Like all misers he had a constant need to pit his
wits against those of other men, to mulct them of their crowns by fair legal
means. To get the better of others, was that not exercising power, giving
oneself with each new victim the right to despise those weaklings of the earth
who were unable to save themselves from being devoured? Oh! Has anyone properly
understood the meaning of the lamb lying peacefully at God’s feet - that most
touching symbol of all the victims of this world - and of their future, the
symbol of which is suffering and weakness glorified? The miser lets the lamb
grow fat, then he pens, kills, cooks, eats and despises it. Misers thrive on
money and contempt.”
In the novel, Felix Grandet is depicted as the
stingy, egotistic and mean-spirited money hoarder in suburban France against a
money-grubbing social backdrop with the rise of the bourgeoisie. He rations
everyday food for his weak-minded wife, his only daughter Eugenie and his loyal
house servant, and purposely keeps his house in shabby disrepair, while making
immense fortunes secretively.
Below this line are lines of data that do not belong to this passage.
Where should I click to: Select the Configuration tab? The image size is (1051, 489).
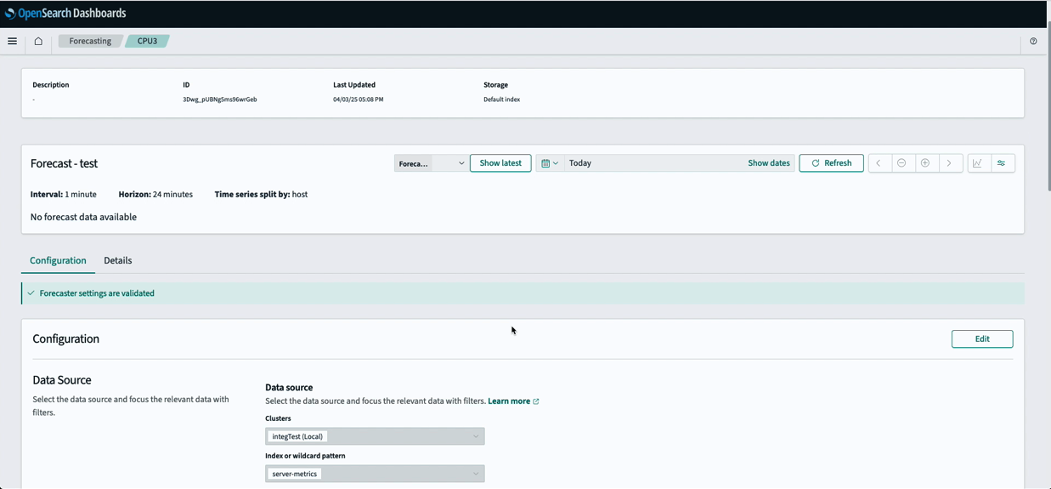[58, 260]
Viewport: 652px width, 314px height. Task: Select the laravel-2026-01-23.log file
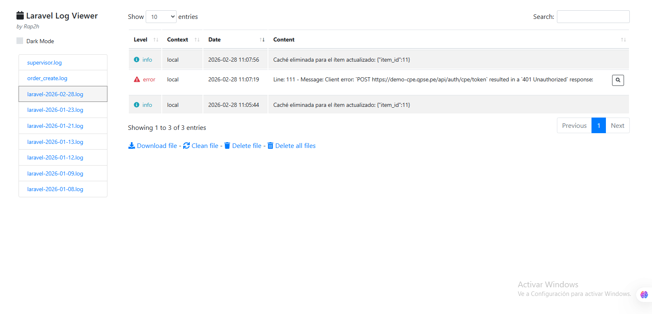pos(55,110)
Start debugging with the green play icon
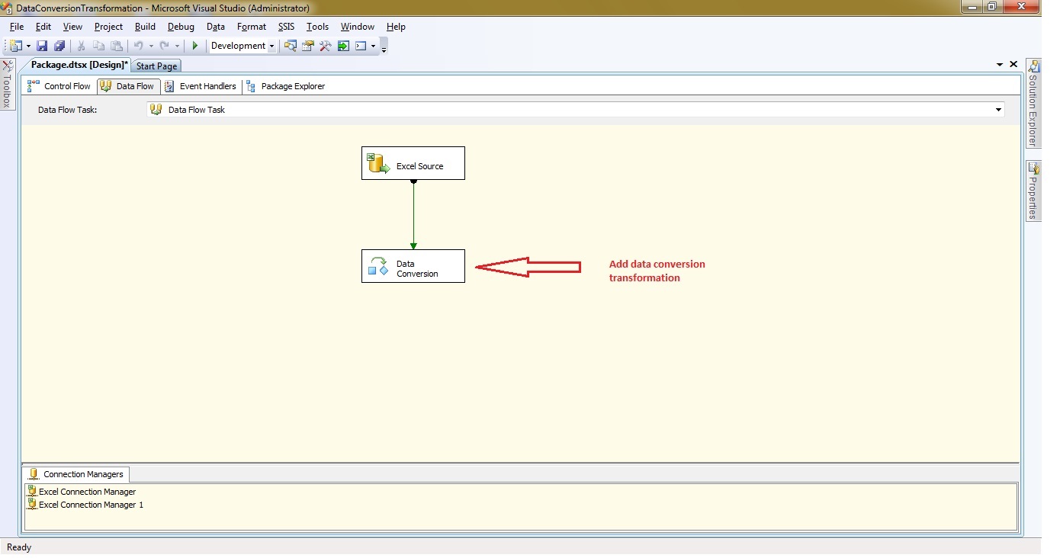Viewport: 1060px width, 558px height. (195, 47)
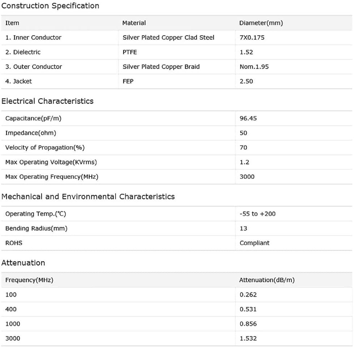Select the Outer Conductor row label

33,67
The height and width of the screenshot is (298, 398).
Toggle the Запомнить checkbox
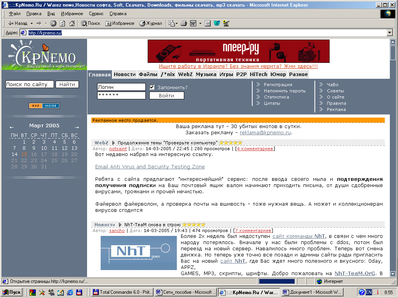[152, 87]
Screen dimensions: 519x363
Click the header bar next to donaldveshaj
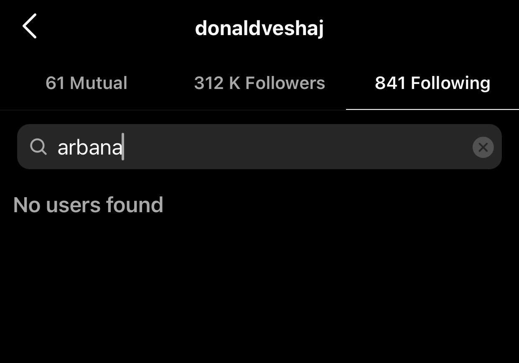[418, 28]
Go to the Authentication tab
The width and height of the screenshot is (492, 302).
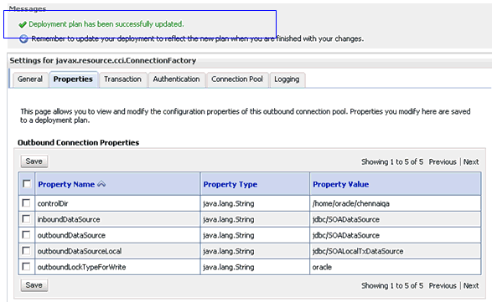point(176,79)
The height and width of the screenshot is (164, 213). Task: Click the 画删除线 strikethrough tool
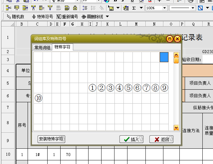(x=93, y=17)
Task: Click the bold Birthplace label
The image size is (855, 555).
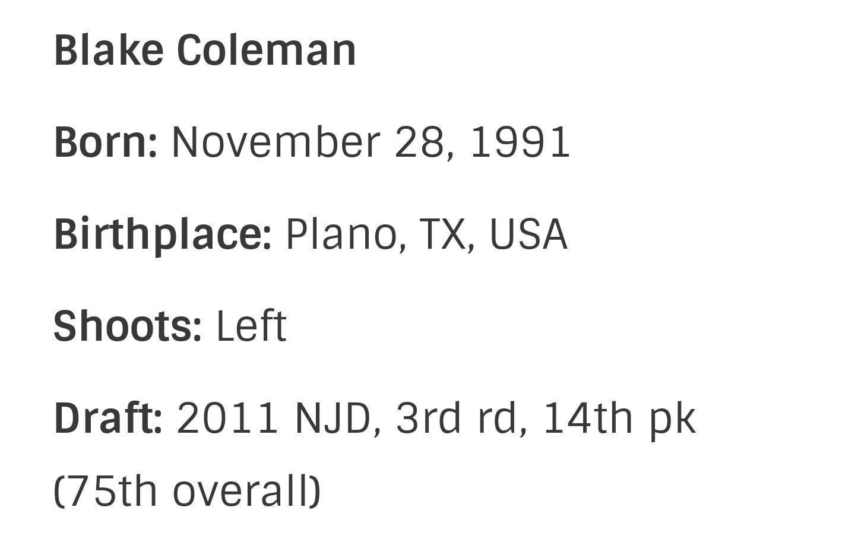Action: [163, 235]
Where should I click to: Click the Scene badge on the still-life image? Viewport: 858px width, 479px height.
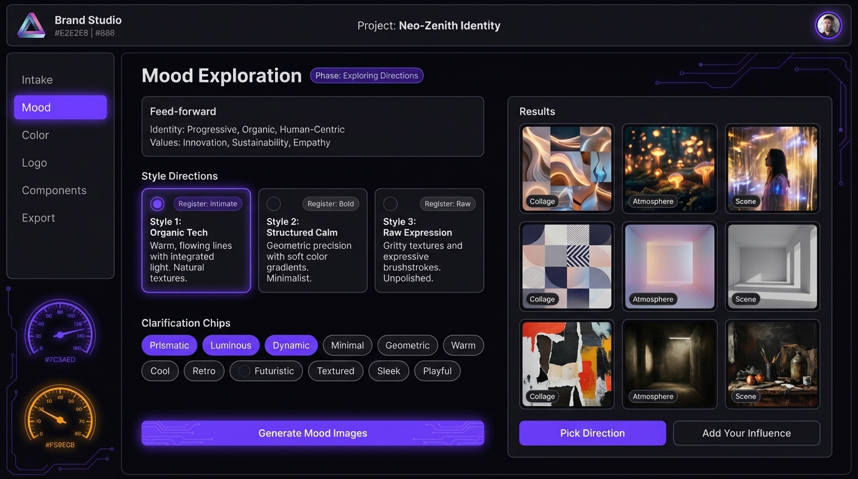pos(745,396)
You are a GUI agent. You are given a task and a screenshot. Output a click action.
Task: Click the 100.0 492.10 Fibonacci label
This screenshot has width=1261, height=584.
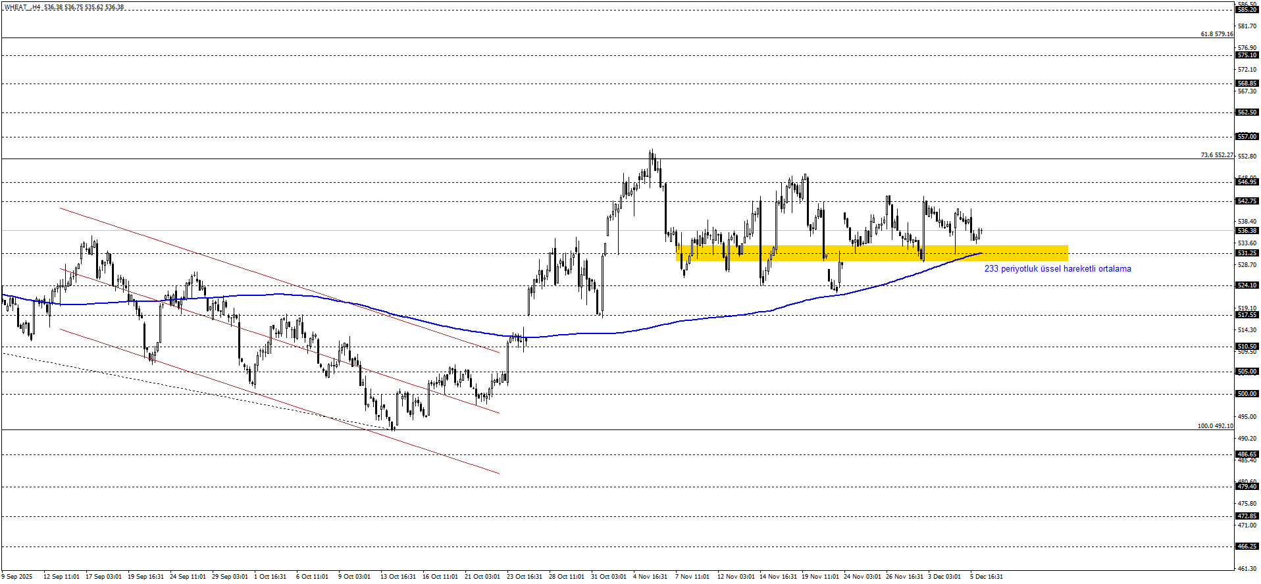coord(1215,426)
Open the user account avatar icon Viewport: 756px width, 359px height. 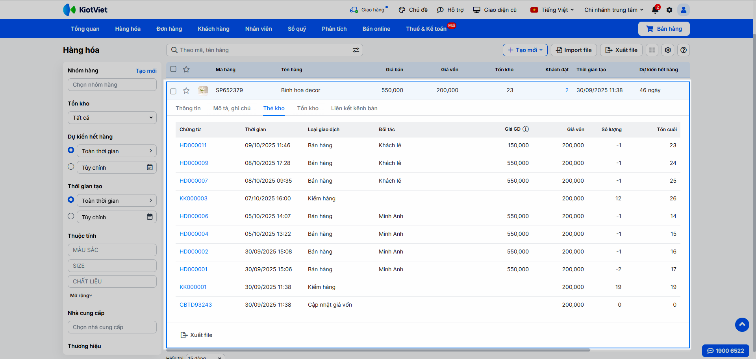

He almost seems to derive sadistic pleasure in
ruling his domestic household with an iron fist.
The only two persons who have
knowledge of his true worth are his lawyer and his banker. Knowing that these
two are trying to get their nephew/son to win the hand of Eugenie, he plays off
one against the other to draw the greatest monetary advantage. He employs
devious means to cheat and benefit from his deceased brother’s creditors and insists
on Eugenie breaking romantic ties with his nephew Charles, who is left
penniless by his deceased father’s bankruptcy. Charles is forced to go off to
the Indies to find his fortune and Eugenie gives him all her gold coins that
her father has given her over the years, to the miser’s furious dismay.
When he
comes back to France a rich man, having made his fortune from dealing in
slaves, he forsakes Eugenie for an aristocrat, mistaken that she is poor.
Eugenie,
by nature a kind-hearted country girl, after experiencing the heartbreaking end
to her love story and getting to know about her father’s deeds, becomes a
skeptic as she learns about the hypocrisy and shallowness of the bourgeois
class. She later inherits both her father’s and husband’s fortunes (the husband
being the lawyer’s nephew, who dies shortly after their loveless marriage) and
lives on her own terms.
The loud and clear
message in the novel is how avarice (in the case of Felix Grandet) and
materialism (in the case of Charles) can corrupt the soul. Isn’t the essence of
the story in constant replay in our money-idolizing societies, East and West,
that have blind faith in unbridled capitalism?